READING PASSAGE:
****************
When the Local 6 leadership brought charges against Bob Mandel for “anti-union attacks in the literature he distributed,” KNC’s chief steward wrote a statement that was cosigned by every worker in the shop praising Bob for his initiative and denouncing the allegations against him. At the 27 February 1975 meeting of the East Bay division of Local 6 the membership decisively rejected the bureaucrats’ attack. The MC’s intervention in the KNC strike combined hard-headed political analysis with bold, physically courageous action. This single event established the Militant Caucus as the nucleus of a credible left opposition to the class-collaborationist Bridges machine. It was a brilliant beginning.
The 4 April 1975 “Special Convention Issue” of Longshore-Warehouse Militant (No. 5*), produced for the union’s biennial international convention which was held that year in Vancouver, British Columbia, featured a report on Bob’s acquittal. It also denounced strike-breaking legislation aimed at Canadian longshoremen and attacked the Bridges regime for permitting diverted Canadian cargo to US ILWU locals while the Canadians were on strike. This was a hot topic at the convention, which Howard, Bob, Jack Dow and Stan Gow attended on behalf of the Militant Caucus.
****************
EXERCISE SET:
[1] Echo the passage on the Militant Caucus from "The 4 April" to "the Militant Caucus.".
[2] According to the passage on the Militant Caucus, where was the union's 1975 biennial international convention held?
[3] Carry the passage on the Militant Caucus forward from where it stops.
The rows that come after this passage are separate material and unrelated to it.

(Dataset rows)
****************
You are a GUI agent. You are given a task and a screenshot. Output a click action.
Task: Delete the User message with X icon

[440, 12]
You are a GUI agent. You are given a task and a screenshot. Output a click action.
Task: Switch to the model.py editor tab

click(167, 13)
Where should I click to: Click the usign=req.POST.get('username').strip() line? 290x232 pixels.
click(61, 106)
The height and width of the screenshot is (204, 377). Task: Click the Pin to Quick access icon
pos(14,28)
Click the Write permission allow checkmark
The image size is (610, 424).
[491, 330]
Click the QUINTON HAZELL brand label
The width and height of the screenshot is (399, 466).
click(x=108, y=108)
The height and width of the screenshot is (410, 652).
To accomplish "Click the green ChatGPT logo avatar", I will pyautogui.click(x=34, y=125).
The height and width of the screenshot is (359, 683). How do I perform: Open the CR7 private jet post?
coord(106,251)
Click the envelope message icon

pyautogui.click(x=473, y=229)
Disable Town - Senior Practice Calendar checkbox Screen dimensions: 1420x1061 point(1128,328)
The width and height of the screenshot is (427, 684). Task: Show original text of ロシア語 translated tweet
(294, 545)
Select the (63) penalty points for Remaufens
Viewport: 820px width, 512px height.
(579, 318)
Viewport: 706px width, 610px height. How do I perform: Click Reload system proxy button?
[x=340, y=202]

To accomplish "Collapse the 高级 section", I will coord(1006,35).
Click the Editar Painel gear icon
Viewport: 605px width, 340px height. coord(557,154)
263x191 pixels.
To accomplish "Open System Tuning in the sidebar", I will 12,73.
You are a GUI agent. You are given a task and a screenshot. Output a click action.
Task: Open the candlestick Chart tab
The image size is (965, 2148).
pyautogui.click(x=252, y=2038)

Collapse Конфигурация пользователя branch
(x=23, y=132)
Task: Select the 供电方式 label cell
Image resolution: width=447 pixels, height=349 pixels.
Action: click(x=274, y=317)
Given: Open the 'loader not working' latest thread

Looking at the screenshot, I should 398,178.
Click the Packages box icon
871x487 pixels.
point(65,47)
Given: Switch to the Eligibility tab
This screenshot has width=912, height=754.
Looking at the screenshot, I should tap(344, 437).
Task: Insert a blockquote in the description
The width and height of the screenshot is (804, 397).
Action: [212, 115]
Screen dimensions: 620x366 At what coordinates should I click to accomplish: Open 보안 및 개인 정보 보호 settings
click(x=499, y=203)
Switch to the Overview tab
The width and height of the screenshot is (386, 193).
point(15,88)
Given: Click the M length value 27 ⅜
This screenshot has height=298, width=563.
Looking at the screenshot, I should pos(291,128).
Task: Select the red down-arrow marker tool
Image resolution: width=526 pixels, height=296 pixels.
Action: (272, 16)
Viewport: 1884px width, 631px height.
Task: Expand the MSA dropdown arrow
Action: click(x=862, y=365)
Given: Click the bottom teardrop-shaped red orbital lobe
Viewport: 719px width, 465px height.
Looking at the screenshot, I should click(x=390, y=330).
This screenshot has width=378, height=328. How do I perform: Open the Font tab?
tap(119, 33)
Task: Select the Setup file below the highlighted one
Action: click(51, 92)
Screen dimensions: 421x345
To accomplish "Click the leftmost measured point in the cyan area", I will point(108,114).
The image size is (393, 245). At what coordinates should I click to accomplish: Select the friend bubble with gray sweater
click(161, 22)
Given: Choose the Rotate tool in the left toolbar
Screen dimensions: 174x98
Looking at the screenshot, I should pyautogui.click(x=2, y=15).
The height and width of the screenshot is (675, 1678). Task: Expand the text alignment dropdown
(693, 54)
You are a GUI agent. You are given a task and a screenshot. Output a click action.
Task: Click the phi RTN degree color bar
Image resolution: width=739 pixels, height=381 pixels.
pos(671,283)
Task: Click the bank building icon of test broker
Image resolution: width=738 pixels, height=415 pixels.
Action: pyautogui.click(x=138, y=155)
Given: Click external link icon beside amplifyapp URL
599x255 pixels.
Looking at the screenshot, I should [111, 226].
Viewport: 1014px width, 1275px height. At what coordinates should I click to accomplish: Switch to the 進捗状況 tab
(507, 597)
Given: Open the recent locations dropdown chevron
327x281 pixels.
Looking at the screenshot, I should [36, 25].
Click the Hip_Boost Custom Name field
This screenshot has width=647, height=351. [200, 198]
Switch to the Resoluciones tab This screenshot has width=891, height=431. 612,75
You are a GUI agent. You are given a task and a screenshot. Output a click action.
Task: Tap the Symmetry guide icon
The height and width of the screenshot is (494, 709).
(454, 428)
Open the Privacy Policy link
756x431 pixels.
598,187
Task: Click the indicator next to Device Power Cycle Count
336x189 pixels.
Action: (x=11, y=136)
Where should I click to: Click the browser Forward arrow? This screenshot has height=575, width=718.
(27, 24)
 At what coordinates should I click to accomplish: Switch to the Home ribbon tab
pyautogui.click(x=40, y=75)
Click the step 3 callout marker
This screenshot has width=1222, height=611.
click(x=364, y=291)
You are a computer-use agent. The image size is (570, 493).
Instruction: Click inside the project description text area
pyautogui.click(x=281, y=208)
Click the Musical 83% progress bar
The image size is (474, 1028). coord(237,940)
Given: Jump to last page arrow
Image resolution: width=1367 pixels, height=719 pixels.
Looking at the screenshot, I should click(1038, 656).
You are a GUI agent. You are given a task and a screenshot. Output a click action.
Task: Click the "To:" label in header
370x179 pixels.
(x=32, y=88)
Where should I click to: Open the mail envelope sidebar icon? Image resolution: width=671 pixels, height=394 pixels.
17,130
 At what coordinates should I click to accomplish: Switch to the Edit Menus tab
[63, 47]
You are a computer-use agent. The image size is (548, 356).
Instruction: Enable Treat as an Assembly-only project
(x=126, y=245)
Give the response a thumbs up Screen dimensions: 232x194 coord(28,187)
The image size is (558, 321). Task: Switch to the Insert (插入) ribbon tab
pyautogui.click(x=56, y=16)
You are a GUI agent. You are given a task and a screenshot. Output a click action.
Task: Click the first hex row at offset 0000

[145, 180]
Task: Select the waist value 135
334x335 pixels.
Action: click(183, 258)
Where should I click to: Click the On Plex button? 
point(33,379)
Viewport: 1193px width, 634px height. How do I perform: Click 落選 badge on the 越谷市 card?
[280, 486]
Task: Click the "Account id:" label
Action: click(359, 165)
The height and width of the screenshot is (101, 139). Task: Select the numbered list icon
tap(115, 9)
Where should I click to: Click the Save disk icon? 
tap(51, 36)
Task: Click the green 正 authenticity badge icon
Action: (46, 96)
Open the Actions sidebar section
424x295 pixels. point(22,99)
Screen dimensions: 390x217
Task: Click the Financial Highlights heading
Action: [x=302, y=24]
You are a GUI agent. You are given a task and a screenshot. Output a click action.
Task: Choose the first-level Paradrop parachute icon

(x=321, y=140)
****************
RESULTS IN ORDER:
[1]
The 4 April 1975 “Special Convention Issue” of Longshore-Warehouse Militant (No. 5*), produced for the union’s biennial international convention which was held that year in Vancouver, British Columbia, featured a report on Bob’s acquittal. It also denounced strike-breaking legislation aimed at Canadian longshoremen and attacked the Bridges regime for permitting diverted Canadian cargo to US ILWU locals while the Canadians were on strike. This was a hot topic at the convention, which Howard, Bob, Jack Dow and Stan Gow attended on behalf of the Militant Caucus.

[2] Vancouver, British Columbia.

[3]
Bridges’ response to his upstart “Trotskyite” critics was to personally lead a goon squad assault on the MC’s literature table. Outraged convention delegates spontaneously opposed this anti-democratic move and forced Bridges and his gang to back down. When Jimmy Herman, Bridges’ lieutenant who took over as ILWU president a few years later, proposed to muzzle unnamed critics—i.e., the MC—his motion was defeated by a majority of the delegates, many of whom had their own grievances against the Bridges machine. The CP’s People’s World (19 April 1975) was generally supportive of Herman’s proposal, while complaining that “a number of delegates said, however, that they felt Herman should have made an effort to distinguish these ultra-left forces [i.e., the MC] from the left forces largely responsible for helping organize the union in the 1930’s” [i.e., Bridges’ CP backers]. The Canadian CP’s Pacific Tribune headlined their coverage of the event “ILWU Convention: Ultra-Left Disruption Helps Labor’s Enemies.”
Very few people with long histories in the left are capable of successfully making the sort of radical political turn Howard did when he embraced the Trotskyist heresy he had been inoculated against a quarter of a century earlier as a young Stalinist. In his 27 February 1975 letter of application to the SL he observed:
“It must be a peculiar form of egocentric madness; a kind of galloping megalomania to think that 1 part per million (in the US) can have a significant effect on the working class. I am convinced however, that the SL analysis of the world situation, the role of the international working class, and the continued viability of Marxism-Leninism is most probably the correct one among many.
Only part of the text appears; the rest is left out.